EXERCISE: Your output should be the lines of the data that follow, reproduced exactly from the first through the line bearing "Task: Set tempo sync to 1/1".

Data excerpts
---------------
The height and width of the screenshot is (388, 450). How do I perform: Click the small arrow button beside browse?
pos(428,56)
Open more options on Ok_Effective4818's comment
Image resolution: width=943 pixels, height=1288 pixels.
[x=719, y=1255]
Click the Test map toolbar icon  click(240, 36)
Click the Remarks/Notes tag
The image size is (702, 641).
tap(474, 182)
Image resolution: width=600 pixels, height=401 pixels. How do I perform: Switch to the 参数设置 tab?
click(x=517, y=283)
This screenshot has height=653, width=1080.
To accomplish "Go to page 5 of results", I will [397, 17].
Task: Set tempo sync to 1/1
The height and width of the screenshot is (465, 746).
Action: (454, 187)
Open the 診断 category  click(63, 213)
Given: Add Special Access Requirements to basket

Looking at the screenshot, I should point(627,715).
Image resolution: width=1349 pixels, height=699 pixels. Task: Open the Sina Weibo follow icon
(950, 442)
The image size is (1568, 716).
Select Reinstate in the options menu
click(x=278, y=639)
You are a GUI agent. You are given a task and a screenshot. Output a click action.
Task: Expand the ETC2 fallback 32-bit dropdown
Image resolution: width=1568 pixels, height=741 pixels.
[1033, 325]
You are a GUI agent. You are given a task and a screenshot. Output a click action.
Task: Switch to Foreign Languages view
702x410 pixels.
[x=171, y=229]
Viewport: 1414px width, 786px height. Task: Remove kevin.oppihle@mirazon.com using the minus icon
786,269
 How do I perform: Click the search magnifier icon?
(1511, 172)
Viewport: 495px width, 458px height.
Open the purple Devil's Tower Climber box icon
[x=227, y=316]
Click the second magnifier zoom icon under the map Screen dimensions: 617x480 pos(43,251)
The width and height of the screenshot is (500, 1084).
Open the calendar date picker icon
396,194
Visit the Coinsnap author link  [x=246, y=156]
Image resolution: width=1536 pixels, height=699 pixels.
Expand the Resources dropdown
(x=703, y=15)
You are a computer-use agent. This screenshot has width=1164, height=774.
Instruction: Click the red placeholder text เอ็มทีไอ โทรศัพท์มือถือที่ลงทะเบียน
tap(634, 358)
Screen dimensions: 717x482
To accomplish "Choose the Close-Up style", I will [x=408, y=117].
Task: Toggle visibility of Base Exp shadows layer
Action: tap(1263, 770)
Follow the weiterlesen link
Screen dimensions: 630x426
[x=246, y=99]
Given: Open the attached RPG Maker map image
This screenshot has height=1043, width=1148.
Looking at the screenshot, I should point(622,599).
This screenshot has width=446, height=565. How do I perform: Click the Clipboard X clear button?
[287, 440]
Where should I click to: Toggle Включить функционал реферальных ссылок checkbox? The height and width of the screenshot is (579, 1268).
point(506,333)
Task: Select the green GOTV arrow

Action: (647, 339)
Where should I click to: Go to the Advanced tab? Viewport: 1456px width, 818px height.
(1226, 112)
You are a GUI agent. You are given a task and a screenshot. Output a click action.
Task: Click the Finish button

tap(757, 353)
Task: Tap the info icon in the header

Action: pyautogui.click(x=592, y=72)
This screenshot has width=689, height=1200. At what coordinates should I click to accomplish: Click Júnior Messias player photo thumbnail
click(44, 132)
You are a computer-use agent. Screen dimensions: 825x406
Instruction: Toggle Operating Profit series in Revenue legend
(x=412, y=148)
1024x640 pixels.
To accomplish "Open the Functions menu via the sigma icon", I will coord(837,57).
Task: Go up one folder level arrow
---------------
PROBLEM SOLUTION:
The height and width of the screenshot is (388, 450). How do I perform: Click the small arrow button beside browse?
pos(428,56)
Open more options on Ok_Effective4818's comment
Image resolution: width=943 pixels, height=1288 pixels.
[x=719, y=1255]
Click the Test map toolbar icon  click(240, 36)
Click the Remarks/Notes tag
The image size is (702, 641).
tap(474, 182)
Image resolution: width=600 pixels, height=401 pixels. How do I perform: Switch to the 参数设置 tab?
click(x=517, y=283)
This screenshot has height=653, width=1080.
To accomplish "Go to page 5 of results", I will [397, 17].
Task: Set tempo sync to 1/1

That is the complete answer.